Too many parents don’t claim their full tax deductions for babysitting and related childcare expenses, according to Kiplinger. In some cases, at least one parent can cut their tax liability by hundreds of dollars. However, the Internal Revenue Service requires that interested parents not only practice careful record keeping in order to qualify for such deductions but also mandates that only certain types of childcare can be deducted for tax purposes. Learning the basic qualifications associated with dependent care tax deductions might save you money as well as unnecessary tax-related drama.
The allowed deduction for the care of one child is $3,000, as of 2010, according to the IRS. However, if you have more than two children, you can only claim up to $6,000 each year in dependent care expenses for tax deduction purposes.
Your child must be under 12 years of age for you or your spouse to use the associated childcare expenses for tax deductions, according to the IRS. However, in some cases, children under the age of 19 may be included if they have a disability or serious illness that requires special monitoring when a parent is not at home.
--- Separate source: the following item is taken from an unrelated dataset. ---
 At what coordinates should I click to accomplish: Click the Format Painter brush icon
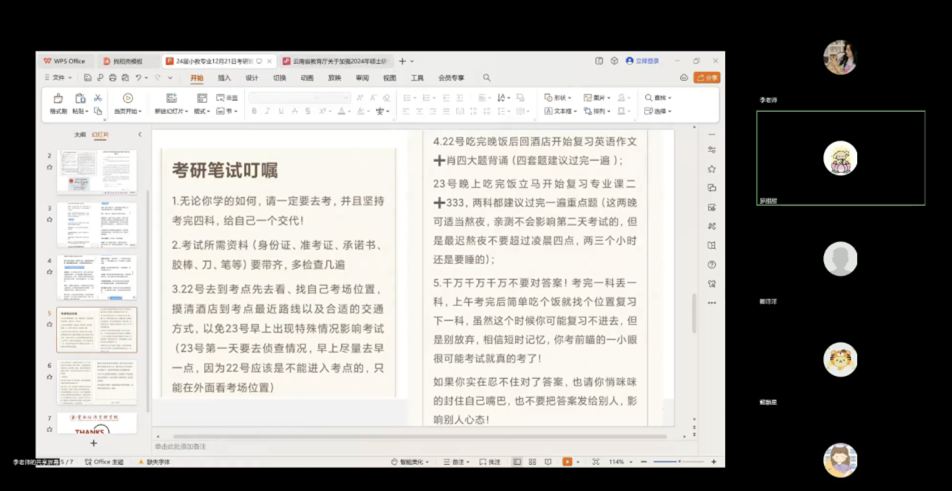click(x=58, y=99)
One of the top 10 facts you must consider when planning to deduct childcare expenses is why such expenses had to be incurred, according to the IRS. Generally, you can only deduct expenses if they were required to allow one or both parents to work or seek gainful employment; you cannot claim tax deductions for babysitting services you secured so you could go on a personal vacation or to a party.
You must identify by full name, either personal or business, the childcare provider, according to the IRS. Also, if you hired someone to come to your home to provide babysitting services, you may be considered an employer and compelled to pay taxes for that person’s Social Security benefits.
If you or your spouse’s employer offer any type of childcare benefits, your ability to claim tax deductions may be more limited, according to the IRS. You can only deduct your actual out-of-pocket expenses for eligible child care not covered by another agency, including an employer. Also, your child must have lived with you for at least half of the tax year in order for you to be able to claim babysitting-related deductions.